Music and the Idea of a World, Part I

St. John's College

“Music, too, is nature.”
—Victor Zuckerkandl, Sound and Symbol


This lecture explores the differences between two perspectives on music: one ancient, one modern. The texts I have chosen are Plato’s Timaeus, a dialogue that freshmen will read in seminar toward the end of the year, and Schopenhauer’s The World as Will and Representation, a great book not on the program. Each of these works presents an all-embracing account of the world – a cosmology – that highlights the bond between world and music. I hope that my study in contrast will lead us to a deeper understanding of music as it relates to the whole of all things, our human condition and our happiness. I also hope that it will show why music is the most comprehensive of the liberal arts, and why it is the case that to speak about music is to speak about everything.
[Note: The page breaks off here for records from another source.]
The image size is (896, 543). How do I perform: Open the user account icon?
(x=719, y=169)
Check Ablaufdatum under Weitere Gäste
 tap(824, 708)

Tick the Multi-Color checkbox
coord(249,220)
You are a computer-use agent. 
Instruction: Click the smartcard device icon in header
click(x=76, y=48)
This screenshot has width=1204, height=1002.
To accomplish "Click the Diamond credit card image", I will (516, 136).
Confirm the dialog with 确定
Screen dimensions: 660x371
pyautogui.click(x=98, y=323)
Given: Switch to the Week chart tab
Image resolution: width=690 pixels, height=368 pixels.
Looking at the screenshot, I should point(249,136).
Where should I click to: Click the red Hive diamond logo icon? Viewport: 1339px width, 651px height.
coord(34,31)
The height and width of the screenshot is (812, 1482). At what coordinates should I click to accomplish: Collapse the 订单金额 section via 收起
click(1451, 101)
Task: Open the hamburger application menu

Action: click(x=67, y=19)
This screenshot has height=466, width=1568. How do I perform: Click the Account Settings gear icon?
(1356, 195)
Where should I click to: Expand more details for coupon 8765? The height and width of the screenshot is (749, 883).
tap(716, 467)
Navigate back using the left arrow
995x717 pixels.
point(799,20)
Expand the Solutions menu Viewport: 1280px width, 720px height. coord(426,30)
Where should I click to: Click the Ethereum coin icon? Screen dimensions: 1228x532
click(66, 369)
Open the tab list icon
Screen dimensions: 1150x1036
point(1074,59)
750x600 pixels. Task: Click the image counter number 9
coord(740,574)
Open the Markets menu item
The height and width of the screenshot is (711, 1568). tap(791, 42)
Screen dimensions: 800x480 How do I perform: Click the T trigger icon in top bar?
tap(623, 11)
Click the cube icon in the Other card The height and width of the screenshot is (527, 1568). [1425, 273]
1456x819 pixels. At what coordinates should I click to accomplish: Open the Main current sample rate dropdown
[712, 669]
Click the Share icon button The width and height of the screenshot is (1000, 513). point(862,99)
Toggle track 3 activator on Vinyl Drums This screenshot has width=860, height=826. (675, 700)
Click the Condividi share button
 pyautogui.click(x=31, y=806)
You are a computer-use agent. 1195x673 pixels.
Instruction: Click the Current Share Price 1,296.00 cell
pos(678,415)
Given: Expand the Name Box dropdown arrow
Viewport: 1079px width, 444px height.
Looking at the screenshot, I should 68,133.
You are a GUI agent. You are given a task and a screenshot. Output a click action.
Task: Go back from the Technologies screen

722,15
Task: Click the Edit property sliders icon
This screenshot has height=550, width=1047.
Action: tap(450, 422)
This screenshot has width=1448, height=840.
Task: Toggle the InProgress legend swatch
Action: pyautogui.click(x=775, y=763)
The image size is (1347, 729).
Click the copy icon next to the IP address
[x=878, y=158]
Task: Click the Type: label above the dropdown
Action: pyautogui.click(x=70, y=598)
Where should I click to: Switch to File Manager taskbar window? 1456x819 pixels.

My talk has three parts. In the first, I focus on the central role that music plays in Timaeus’ cosmological optimism. According to Timaeus, the world of Becoming is a beautiful work of art ruled by the supreme goodness of intelligent divinity. In Leibniz’s phrase, it is the best of possible worlds. In the second part, I turn to Schopenhauer’s cosmological pessimism, according to which the world is not the shining forth of intelligent purpose but the work of a blind urge that Schopenhauer calls the will. Music, for Schopenhauer, is the most potent and truthful of the arts because it is a “copy [Abbild] of the will itself.” In the third part of my talk I offer, by way of a coda, some thoughts on music and world in the context of the Bible.


Rootedness and Musicality

The Timaeus is Plato’s most overtly musical work. Music is prominent in other dialogues as well, notably in the Republic and Laws, and in the Phaedo, where Socrates calls philosophy “the greatest music” (61A); but it is so much a part of the form and substance of the Timaeus that the dialogue may be said to be all about music.

The projected drama of the Timaeus is a performance by three illustrious political men, whose task is to entertain Socrates with a feast of speech: Timaeus of Italy, Hermocrates of Sicily, and Critias of Athens. A fourth was supposed to have joined them, but he is a no-show. The men who did show up form a trio of poet-rhetoricians, who have agreed to gratify Socrates’s desire to behold his best city, which he had described on the previous day, engaged in the words and deeds of war (19B-20C). The star of the show is officially Critias, who boasts about how he will harmonize the particulars of Socrates’s city in speech with those of an ancient unsung Athens. This Athens of old, Critias claims, really existed once upon a time and nobly fought against the insolent kings of Atlantis. But Timaeus upstages Critias with his long speech about the cosmos and proves the superior poet. How can one top a magnificent, richly detailed speech about the whole of all things – the cosmology that is the unmatched model for all cosmologies to come?

Early in the Timaeus, we hear about the importance of music in human communal life, as Critias recollects what his great-grandfather and namesake experienced when he was a young boy. This Critias joined other boys in a music contest in which they sang poems recently composed by the lawgiver Solon (21B). The contest was part of the boys’ initiation into their family tribe and took place during a festival in honor of Dionysus, the god of intoxication. It depicts the very moment in which impressionable youths are officially rooted in their tribe, and by extension their city. Through the act of singing, the opinions of Solon take root in these young souls and become authoritative. They become things not merely heard and obeyed but imbibed, incorporated and cherished. A similar ritual enrooting is at work, as we shall see, in the speech of Timaeus.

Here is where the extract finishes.